Broadway Tours Hope on “Wicked” as the Show Gets on the Road
Talia Suskauer is no stranger to being new-onset. She can vividly recall feeling her makeup props throughout her body; she can recall the way the colors have felt on different parts of her body; she remembers seeing her familiar but strange face in the mirror. But, little does she know that on a hot Dallas afternoon in July, the make-up paint will make her cry once more.
“Wicked,” whose touring production was closed sixteen months ago, looks set to dust up all its itineraries to hit the road once more. The show, which had been closed by force, sees Suskauer playing Elphaba – the witch with the green skin. Reassembling in Dallas to commence the Wicked tour once more, viewers are in for a high-stakes show.
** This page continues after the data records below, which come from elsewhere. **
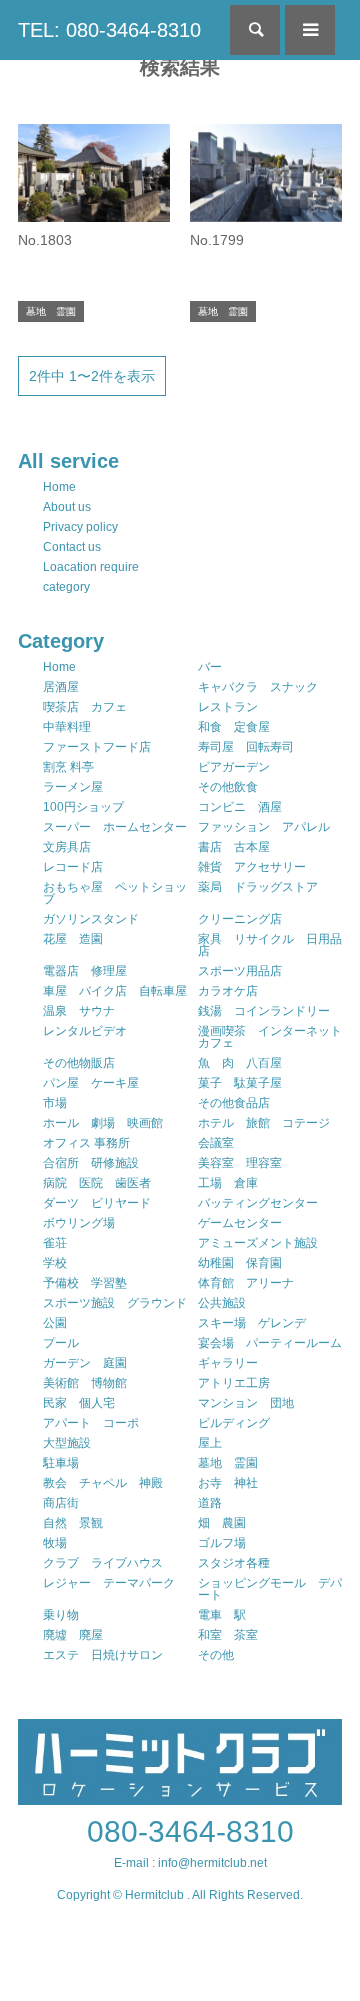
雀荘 (55, 1243)
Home (59, 487)
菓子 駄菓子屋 (240, 1083)
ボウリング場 (79, 1223)
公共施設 (222, 1303)
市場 (55, 1103)
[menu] (310, 30)
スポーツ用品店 (240, 971)
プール (61, 1343)
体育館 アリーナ (246, 1283)
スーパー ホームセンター (115, 827)
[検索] (255, 30)
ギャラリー (228, 1363)
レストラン (228, 707)
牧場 (55, 1543)
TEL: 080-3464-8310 (109, 30)
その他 (216, 1655)
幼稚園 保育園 (240, 1263)
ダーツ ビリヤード (97, 1203)
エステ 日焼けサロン (103, 1655)
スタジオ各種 (234, 1563)
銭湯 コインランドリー (264, 1011)
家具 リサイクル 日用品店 (270, 945)
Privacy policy (80, 527)
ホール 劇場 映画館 (103, 1123)
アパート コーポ (91, 1423)
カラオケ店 (228, 991)
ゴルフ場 (222, 1543)
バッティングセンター (258, 1203)
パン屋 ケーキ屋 (91, 1083)
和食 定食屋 (234, 727)
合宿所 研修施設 (91, 1163)
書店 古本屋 (234, 847)
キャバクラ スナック (258, 687)
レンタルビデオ (85, 1031)
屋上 (210, 1443)
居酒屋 (61, 687)
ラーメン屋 (73, 787)
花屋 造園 (73, 939)
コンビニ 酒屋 (240, 807)
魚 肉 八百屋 (240, 1063)
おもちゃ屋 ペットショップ (115, 893)
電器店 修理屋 (85, 971)
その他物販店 (79, 1063)
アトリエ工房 (234, 1383)
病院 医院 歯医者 (97, 1183)
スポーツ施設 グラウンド (115, 1303)
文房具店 (67, 847)
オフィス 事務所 (86, 1143)
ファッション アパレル (264, 827)
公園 (55, 1323)
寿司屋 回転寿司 (246, 747)
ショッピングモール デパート (270, 1589)
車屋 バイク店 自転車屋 (115, 991)
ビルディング (234, 1423)
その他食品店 (234, 1103)
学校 (55, 1263)
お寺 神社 (228, 1483)
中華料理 (67, 727)
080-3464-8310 (190, 1831)
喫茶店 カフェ (85, 707)
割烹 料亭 (68, 767)
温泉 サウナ (79, 1011)
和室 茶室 (228, 1635)
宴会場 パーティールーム (270, 1343)
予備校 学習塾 (85, 1283)
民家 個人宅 (79, 1403)
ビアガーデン (234, 767)
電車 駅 (222, 1615)
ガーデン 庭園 (85, 1363)
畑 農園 (222, 1523)
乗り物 (61, 1615)
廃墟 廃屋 (73, 1635)
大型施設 (67, 1443)
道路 (210, 1503)
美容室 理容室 (240, 1163)
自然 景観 (73, 1523)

On Tuesday, the show has its first performance – which will be the first from a touring Broadway show production in the post-coronavirus era after the shutdown. The show looks to bring hope to an already battered live performance industry but will prove to be a good litmus test amid the Delta Covid virus variant rampage.
“Every show will be emotional as they will be an opportunity for people to return to the theatre,” explained Suskauer. She had been going through her emotions, shedding tears as she settled in her makeup seat, which she last sat on the 13th of March, 2020, in Madison, Wisconsin, when the show first got shut down. “It is such an overwhelming feeling to be returning to what we love doing. I always felt that we had our purpose stripped off by the lockdown.”
Touring makes up a substantial chunk of the local commercial theatre scene. It is a significant amount of money – in this latest full live performance season, nearly 19 million people in Northern America saw various touring shows and made the productions earn a total value of $1.6 billion.